The new capabilities are aimed at enabling medical researchers and clinicians to better understand diseases and to help them design therapies that address the needs of individual patients. We also expect it to bolster doctors’ and researchers’ ability to run cohort analytics using Watson, gaining insights from patients with similar issues.
It’s all part of our core vision for IBM Watson Health. We provide cognitive computing technologies that generate insights drawn from medical data at a massive scale. Our purpose is to enable medical professionals and patients everywhere to make better-informed decisions, which can lead to better health outcomes. The goal is nothing less than to transform the way healthcare is practiced and life science research is conducted.
The acquisition of Merge is particularly gratifying to me because of my professional background. I got my PhD at Columbia University in multimedia content analysis and retrieval–with a focus on cardiology images. Since then, I have worked on a variety of image analytics projects at IBM Research and led our effort to develop a research strategy for drawing insights from electronic medical records.
By bringing Merge into the Watson family, we aim to meld one of the most significant forms of electronic medical data–images–into the electronic medical record using one of the most powerful new analytics technologies: cognitive computing. Medical images are used by clinicians for a wide variety of diagnoses and health-monitoring scenarios, so our work has the potential to touch many people’s lives.

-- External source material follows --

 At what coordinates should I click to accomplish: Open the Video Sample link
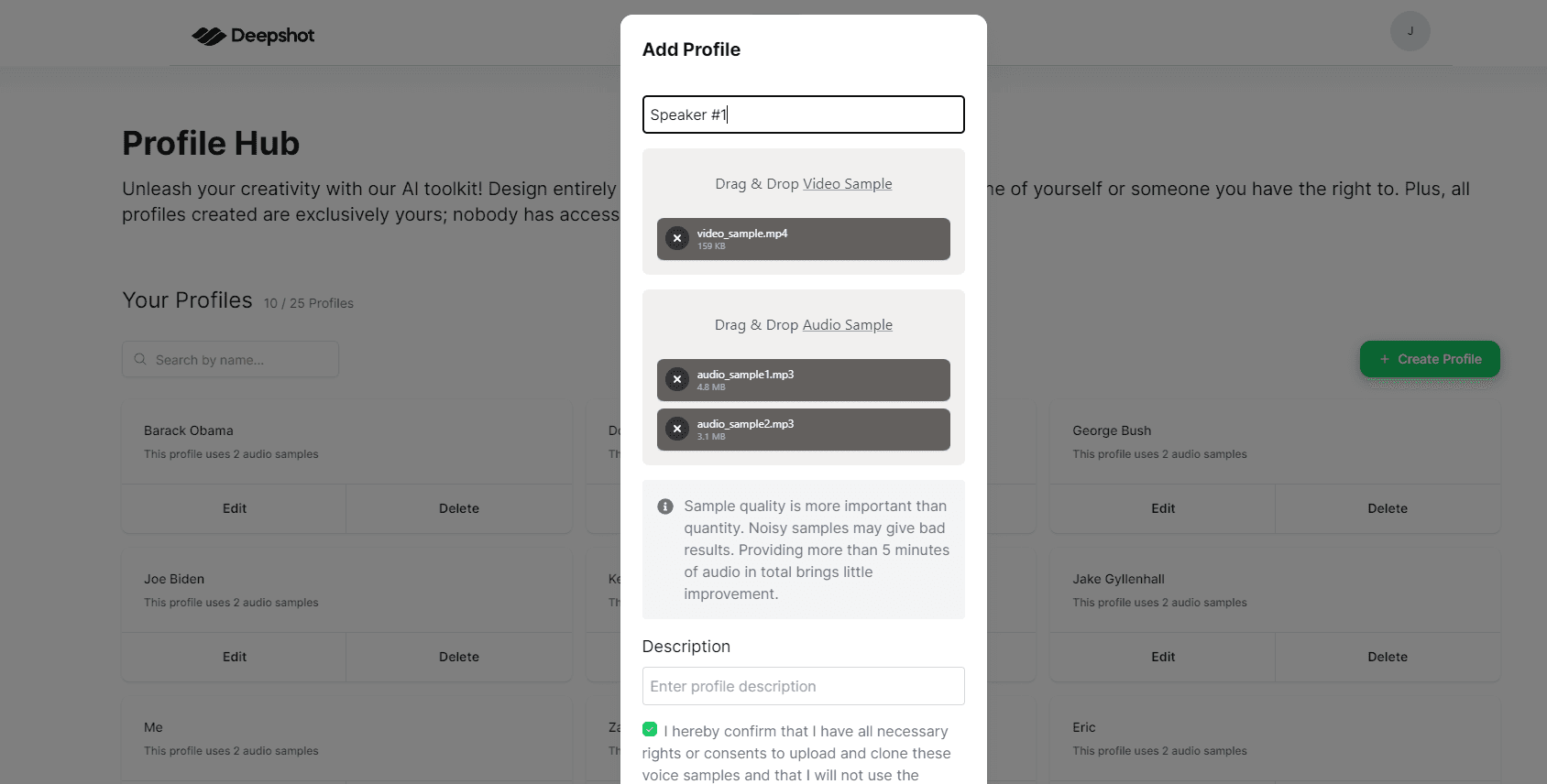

Since IBM Watson Health was announced four months ago, we have acquired two companies and forged alliances aimed in part at providing people using Watson with access to a tremendous amount and variety of valuable data. For instance, Explorys, which we acquired in April, has a database containing the de-identified records of millions of patients. Through our alliance with Apple, users of Watson will be able to tap into data collected via Apple’s HealthKit and ResearchKit applications for gathering and sharing medical, health and lifestyle information–with the owners’ permission, of course.
These sources of health and medical information along with data streams coming from a host of new mobile fitness and health monitoring devices, start to provide medical professionals and others with a 360-degree view of the health of the people on the planet.
The implications are huge. With this wealth of different kinds of medical, behavioral and social data, we can create detailed computer models that aid researchers and medical professionals in their effort to understand the causes of disease, so they can diagnose them accurately, to help predict their courses, and to help clinicians develop personalized treatment plans. The aim: better outcomes for individuals and more cost-efficient use of healthcare dollars.
To achieve these goals, it’s essential for individuals, organizations and professionals across the healthcare continuum to share data and insights. That’s why we are building Watson Health Cloud. This data-sharing and application-development platform allows IBM clients and partners to safely and securely pool de-identified data from genomic and electronic medical records, clinical trials, and health-monitoring devices, and combine it with socio-economic and demographic information.
Watson Health Cloud promotes open innovation. IBM, business partners and healthcare organizations will be able to build products and services that combine access to a wide variety of data with Watson’s cognitive analytics capabilities.
This is the wave of the future. We’re beginning to tap into the collective memory of the healthcare system and mine it for insights. Digital images–combined with the ability to interpret them using computers–will be an essential piece of this new world-transforming capability. Ultimately, every other domain, profession and industry will follow the same path.